Bajó del coche. Era medio día. Apenas había nadie por la calle. Todo el mundo en sus casas, para comer, pensé.
Bajé del coche, debía ocupar de nuevo el asiento del conductor. Cuando me puse en pie, noté cómo las rodillas me flaquearon y tuve que apoyarme en el coche para no caer.
¿Qué me sucedía ahora? No lograba entender como una mañana normal y corriente, se había convertido en algo así
– ¿Estás bien? – preguntó junto a mí.
– Supongo que no. Pero no importa.
– A mí sí.
– No es nada.
– No has hecho nada malo.
– ¿Tú crees? ¿Cómo voy a mirar ahora a mi marido a la cara sin sentir vergüenza?
– No ha ocurrido nada. Sólo un beso. Nada más.
– ¿Sólo un beso? Entiendo.
Así que para él había sido sólo un beso y para mí había significado todo y más. Había perdido de nuevo la batalla, pero no se lo haría saber nunca.
– No ha sido nada más, ¿no?
Pedro me preguntaba, esperando que le dijese que había sido mucho más que un beso, pero no podía. Nunca le diría nada que lo alentase. No podía, no era una veinteañera libre en busca de pareja. Además, él estaba también casado. No deseaba herir a los demás, como no me gustaba que me hiriesen a mí, sin embargo, cuando el me tocaba, era tan fácil olvidarse del mundo... Tan fácil, que me aterrorizaba.

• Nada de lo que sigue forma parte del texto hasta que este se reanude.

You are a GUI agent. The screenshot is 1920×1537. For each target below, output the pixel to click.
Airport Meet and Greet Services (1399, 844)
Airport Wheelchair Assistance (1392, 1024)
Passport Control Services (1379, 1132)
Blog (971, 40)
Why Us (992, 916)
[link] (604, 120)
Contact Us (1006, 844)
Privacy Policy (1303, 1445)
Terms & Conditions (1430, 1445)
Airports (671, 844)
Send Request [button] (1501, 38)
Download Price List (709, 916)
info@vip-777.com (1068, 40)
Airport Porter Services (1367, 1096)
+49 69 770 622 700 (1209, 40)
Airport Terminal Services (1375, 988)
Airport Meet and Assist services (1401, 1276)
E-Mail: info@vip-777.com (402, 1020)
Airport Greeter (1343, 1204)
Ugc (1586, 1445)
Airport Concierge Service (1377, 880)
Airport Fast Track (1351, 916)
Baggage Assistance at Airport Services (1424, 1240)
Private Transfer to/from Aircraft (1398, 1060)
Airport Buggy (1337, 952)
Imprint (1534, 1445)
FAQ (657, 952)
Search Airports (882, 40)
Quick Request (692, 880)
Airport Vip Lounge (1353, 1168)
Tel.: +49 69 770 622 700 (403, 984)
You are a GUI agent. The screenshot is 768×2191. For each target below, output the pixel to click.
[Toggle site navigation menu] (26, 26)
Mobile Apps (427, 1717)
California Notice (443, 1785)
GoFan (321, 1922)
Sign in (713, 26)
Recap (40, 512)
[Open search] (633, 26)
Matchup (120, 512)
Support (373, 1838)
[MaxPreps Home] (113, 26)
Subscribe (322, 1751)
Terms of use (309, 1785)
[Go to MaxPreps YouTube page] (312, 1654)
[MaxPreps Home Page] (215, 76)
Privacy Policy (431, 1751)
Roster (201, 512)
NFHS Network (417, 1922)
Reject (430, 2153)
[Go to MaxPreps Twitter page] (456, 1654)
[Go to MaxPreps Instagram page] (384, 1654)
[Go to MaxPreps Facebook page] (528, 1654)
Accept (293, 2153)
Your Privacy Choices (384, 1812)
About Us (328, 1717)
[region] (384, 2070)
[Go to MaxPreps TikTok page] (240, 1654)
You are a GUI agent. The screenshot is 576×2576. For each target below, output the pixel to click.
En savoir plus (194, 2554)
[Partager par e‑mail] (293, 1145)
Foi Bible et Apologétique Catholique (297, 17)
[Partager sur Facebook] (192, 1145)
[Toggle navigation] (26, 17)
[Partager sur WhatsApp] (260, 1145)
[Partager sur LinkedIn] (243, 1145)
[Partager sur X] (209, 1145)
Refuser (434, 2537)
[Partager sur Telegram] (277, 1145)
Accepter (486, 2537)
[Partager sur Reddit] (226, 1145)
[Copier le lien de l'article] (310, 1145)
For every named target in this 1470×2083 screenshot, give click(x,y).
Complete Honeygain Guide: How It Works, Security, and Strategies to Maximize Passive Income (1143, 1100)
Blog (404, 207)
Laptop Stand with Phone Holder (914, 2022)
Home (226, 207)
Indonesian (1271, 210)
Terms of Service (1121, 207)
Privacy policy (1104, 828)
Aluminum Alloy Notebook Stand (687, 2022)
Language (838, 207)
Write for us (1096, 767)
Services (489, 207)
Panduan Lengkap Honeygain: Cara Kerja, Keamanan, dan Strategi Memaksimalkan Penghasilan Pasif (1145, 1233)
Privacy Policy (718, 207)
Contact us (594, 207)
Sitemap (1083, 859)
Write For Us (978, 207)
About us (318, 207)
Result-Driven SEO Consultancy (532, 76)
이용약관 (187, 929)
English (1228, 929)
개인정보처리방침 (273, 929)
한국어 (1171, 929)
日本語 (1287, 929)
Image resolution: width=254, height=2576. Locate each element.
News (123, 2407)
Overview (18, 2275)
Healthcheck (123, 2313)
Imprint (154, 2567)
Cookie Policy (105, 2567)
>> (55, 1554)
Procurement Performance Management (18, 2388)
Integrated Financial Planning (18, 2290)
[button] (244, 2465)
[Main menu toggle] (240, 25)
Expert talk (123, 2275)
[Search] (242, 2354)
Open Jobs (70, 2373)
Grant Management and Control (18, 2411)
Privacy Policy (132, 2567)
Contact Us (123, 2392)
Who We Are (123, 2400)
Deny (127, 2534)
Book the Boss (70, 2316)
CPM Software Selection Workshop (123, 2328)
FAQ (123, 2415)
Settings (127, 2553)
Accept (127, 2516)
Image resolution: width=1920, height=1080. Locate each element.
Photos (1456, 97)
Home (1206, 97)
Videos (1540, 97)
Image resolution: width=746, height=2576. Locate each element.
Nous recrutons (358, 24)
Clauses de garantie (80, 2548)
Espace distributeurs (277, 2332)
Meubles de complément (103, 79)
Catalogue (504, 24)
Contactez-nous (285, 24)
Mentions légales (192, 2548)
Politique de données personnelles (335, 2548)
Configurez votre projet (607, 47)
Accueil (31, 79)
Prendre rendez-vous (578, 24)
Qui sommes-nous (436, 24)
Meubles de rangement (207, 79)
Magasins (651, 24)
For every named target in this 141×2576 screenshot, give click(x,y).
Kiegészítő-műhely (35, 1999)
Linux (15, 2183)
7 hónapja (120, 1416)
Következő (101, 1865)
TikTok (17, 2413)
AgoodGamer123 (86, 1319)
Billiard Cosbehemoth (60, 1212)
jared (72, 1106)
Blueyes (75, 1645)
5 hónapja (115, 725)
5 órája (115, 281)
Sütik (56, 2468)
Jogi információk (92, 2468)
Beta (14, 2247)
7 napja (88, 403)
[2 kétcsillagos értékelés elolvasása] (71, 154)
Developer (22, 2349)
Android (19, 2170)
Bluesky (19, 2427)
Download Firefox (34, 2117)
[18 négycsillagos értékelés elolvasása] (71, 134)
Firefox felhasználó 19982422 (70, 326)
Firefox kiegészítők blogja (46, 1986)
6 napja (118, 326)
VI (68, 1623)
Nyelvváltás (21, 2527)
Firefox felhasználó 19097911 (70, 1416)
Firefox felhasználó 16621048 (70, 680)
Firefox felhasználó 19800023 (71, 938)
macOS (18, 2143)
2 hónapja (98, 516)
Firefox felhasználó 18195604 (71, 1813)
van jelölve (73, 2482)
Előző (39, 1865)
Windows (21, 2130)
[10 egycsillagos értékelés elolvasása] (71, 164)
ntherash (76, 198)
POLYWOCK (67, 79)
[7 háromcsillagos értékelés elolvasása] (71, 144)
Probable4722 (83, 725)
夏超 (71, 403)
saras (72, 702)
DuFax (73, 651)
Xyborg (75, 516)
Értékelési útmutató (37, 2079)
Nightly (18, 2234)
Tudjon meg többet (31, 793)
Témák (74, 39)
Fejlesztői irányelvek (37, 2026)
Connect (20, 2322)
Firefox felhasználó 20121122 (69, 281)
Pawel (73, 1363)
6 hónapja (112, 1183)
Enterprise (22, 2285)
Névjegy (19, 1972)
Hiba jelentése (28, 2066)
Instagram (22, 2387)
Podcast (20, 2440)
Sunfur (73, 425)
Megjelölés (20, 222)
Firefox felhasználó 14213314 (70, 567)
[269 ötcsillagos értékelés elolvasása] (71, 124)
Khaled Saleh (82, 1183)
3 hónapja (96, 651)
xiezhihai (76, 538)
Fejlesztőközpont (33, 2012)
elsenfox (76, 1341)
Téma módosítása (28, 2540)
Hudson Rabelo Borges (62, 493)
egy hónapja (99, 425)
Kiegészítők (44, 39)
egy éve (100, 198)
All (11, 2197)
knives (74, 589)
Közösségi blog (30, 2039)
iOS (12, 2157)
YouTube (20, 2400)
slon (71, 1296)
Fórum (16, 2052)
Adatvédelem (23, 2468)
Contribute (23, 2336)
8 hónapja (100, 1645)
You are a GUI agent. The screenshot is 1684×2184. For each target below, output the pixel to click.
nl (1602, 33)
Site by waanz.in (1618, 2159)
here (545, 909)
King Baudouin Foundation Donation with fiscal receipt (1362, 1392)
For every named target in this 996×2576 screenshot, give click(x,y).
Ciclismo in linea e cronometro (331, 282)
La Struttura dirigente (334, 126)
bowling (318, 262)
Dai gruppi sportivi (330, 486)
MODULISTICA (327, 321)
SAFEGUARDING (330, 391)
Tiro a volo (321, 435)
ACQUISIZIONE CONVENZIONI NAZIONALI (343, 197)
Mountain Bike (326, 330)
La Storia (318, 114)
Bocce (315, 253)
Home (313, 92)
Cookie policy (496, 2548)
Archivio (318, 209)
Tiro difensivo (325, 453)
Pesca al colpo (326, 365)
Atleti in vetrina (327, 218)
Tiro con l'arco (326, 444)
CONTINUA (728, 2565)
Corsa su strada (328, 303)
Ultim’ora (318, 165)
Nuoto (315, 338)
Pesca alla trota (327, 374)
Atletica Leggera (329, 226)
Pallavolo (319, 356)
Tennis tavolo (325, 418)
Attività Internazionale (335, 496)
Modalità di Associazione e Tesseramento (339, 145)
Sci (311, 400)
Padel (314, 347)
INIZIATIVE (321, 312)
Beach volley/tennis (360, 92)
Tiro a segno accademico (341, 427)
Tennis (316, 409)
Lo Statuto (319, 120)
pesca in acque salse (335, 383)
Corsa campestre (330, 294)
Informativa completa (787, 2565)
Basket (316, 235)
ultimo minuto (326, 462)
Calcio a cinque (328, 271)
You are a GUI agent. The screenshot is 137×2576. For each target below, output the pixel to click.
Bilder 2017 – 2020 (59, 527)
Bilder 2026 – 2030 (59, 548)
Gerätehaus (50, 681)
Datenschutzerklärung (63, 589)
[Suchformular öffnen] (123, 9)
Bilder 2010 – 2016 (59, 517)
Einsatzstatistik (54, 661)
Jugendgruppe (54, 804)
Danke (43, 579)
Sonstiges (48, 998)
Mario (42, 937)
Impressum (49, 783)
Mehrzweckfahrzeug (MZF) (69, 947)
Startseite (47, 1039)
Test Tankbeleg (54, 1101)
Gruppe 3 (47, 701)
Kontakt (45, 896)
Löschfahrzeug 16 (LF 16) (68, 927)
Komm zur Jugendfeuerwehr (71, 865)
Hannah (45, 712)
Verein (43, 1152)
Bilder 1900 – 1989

– No, nada más. Adiós Pedro.
– No me digas adiós Paula.
– Pero, es un adiós.
– No me gustaría que lo fuese.
– ¿Vamos a quedar a tomar café todos los días como dos buenas amigas? ¿Me vas a acompañar de compras? ¿Vamos a quedar para cenar en pareja?
– No, supongo que no.
– Pues entonces, es un adiós. Este día, nunca ha sucedido.
– Pero ha sucedido.
– Lo olvidaré.
– Yo no.
– Más vale que lo hagas.
– No quiero.
Le miré un momento, estaba firmemente determinado a alargar la conversación, pero yo no. Sabía que me llevaría
de nuevo a su terreno, y ahora, estábamos peligrosamente cerca del maldito calabozo. Se había metido la idea en
mi cabeza y no me abandonaba.
Cerré la puerta y me abroché el cinturón de seguridad.
Arranqué el motor, y salí de ese sitio sin mirar atrás mientras mis ojos, no dejaban de llorar la perdida adelantada de algo que no tendría, y que me hubiese gustado tener.